Male circumcision has been in the spotlight this year. The United States has a burgeoning anticircumcision movement and a German court recently declared that male circumcision constituted grievous bodily harm. In contrast, the state of CA, the US government (and other national governments), and world religious groups have defended parents’ right to circumcise boys, and the World Health Organization has included the surgery in its arsenal against HIV in Africa. In the wake of this global controversy, the American Academy of Pediatrics (AAP) released a revised policy statement on neonatal male circumcision (or routine infant circumcision (RIC)) in August. This latest statement revises the 1999 (2005) policy, incorporating new research on HIV and sexually transmitted infections, insurance coverage, and practitioner training. The recent AAP statement, endorsed by the American College of Obstetrics and Gynecology, responds to the contentiousness of circumcision. However, although the international discourse on circumcision has changed dramatically, the AAP statement does not represent a radical departure from its previous circumcision policy.

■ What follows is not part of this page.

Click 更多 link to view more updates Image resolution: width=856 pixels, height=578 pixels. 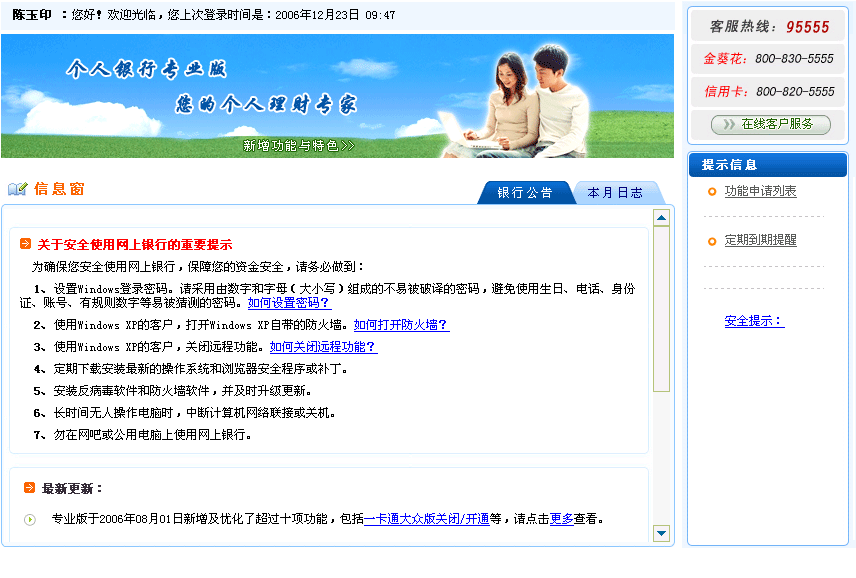point(561,519)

Until 1999, the AAP had endorsed RIC as beneficial and recommended it for all infant boys. In 1999, the AAP acknowledged that there was not sufficient evidence for recommending the procedure; subsequently, many private insurance companies and Medicaid discontinued coverage for RIC and the United States saw a decrease in male circumcision rates. The August 2012 statement states that there is evidence supporting circumcision’s health benefits. But, the AAP still does not recommend the procedure; it merely suggests that the benefits are enough to warrant parents’ continued access to the procedure. Basically, it protects a parent’s right to seek circumcision for his or her son. It also suggests that the benefits to the individual and the public justify third-party (insurance) coverage.

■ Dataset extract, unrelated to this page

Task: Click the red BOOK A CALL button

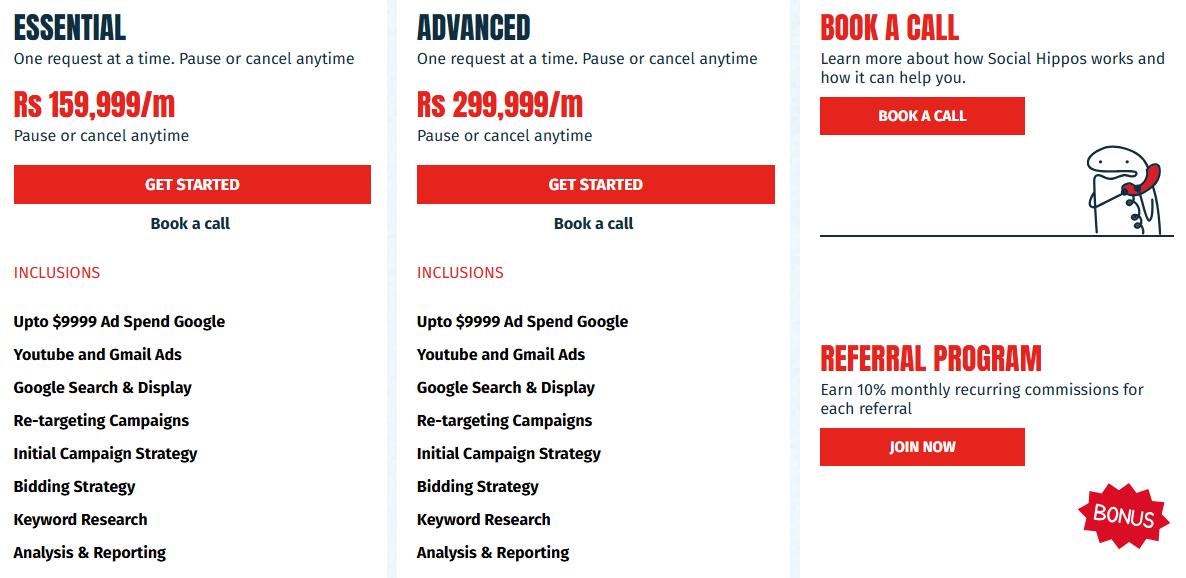Action: point(922,116)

Even though the new statement does not significantly depart from previous policies, it warrants some investigation. The new statement draws on a narrow body of medical/scientific studies of the RIC’s health benefits and risks to answer an equally limited set of questions about epidemiology, techniques, risks and benefits, analgesia and anesthesia, parental decision making, morbidity and sexual function/satisfaction, medical training, and payment. In order to standardize the literature review, the Task Force excluded case studies, animal studies, theoretical analyses, and “rational conjecture,” focusing primarily on RCTs and cohort studies. This limited selection criteria is different from earlier policy statements, which incorporated a wide range of evidence. This delimited scope also means that certain information is left out of the review: fatalities and extreme complications are infrequent, so they are only reported as case studies; studies of sexual complications have only been undertaken recently, with the rise of an organized movement against circumcision, and have been limited to small or self-selected populations. Excluding evidence of harms severely limits the reliability of the AAP’s cost–benefit analysis.

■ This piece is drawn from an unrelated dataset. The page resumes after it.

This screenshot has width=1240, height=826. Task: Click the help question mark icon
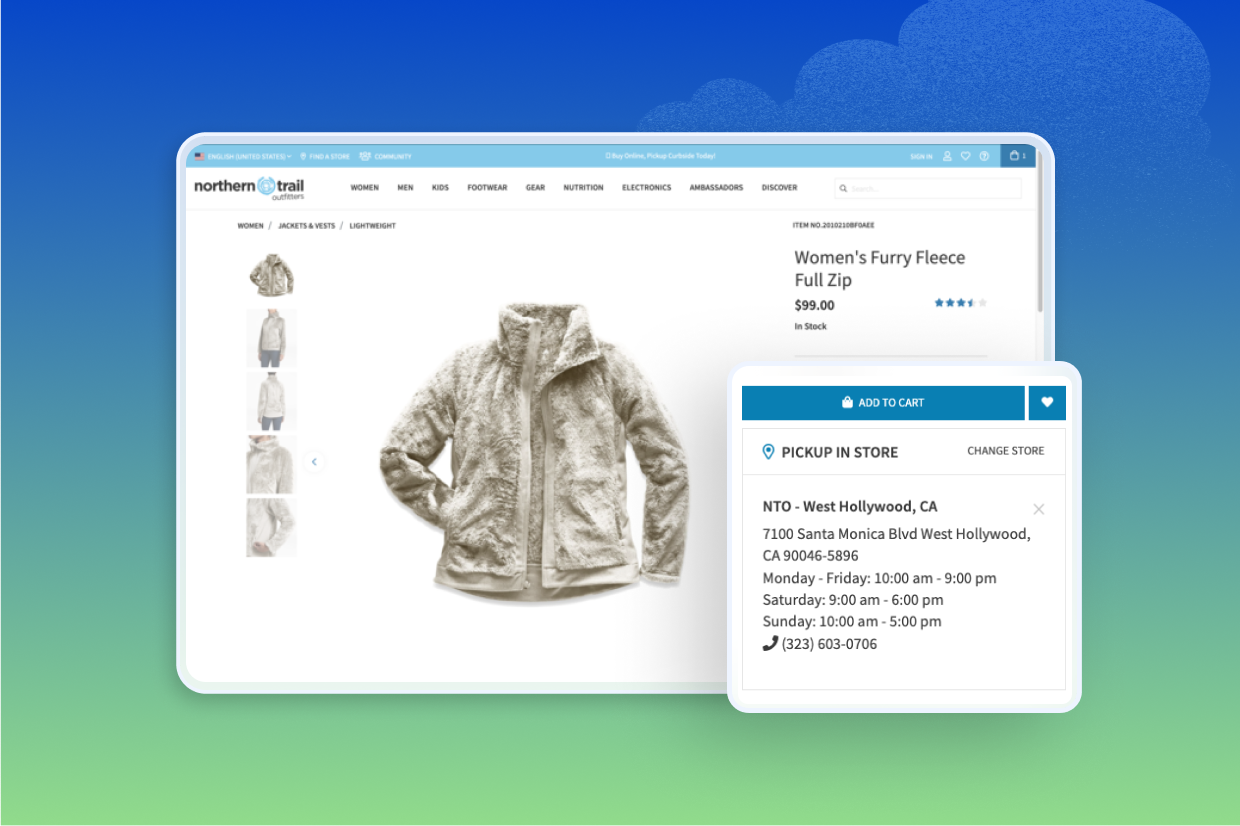(984, 156)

There is another glaring absence in the statement. Given the global context of disputes over circumcision, this policy and the literature review that it draws on are strikingly silent on the question of medical ethics. The question of human rights (like the issue of bodily integrity raised by the German court) is entirely absent. 1 The only ethics discussed are not those of the men who are to be circumcised, but those of parents considering RIC—they may have religious, ethical, and cultural considerations that outweigh the medical benefits and should therefore be counseled in an unbiased manner. Again, it is unclear how the AAP can adequately assess the costs and benefits without considering human rights, bodily integrity, and patient consent.
The AAP set out with a laudable goal—to address the class inequities in access to male circumcision. The 1999 statement led to the withdrawal of third-party funds for circumcision; this reduced circumcision rates, especially among economically disadvantaged groups. If, as the AAP seems to believe, male circumcision carries a number of health benefits for both individuals and communities, then this class disparity could lead to poorer health conditions among the underprivileged (especially when the possible benefits include reducing the risk of diseases that already disproportionately affect poor people). However, the AAP fails to engage with the broader ethical questions surrounding circumcision. Medical institutions must figure what it means to “first, do no harm” in a world where bodily and cultural politics seem to conflict.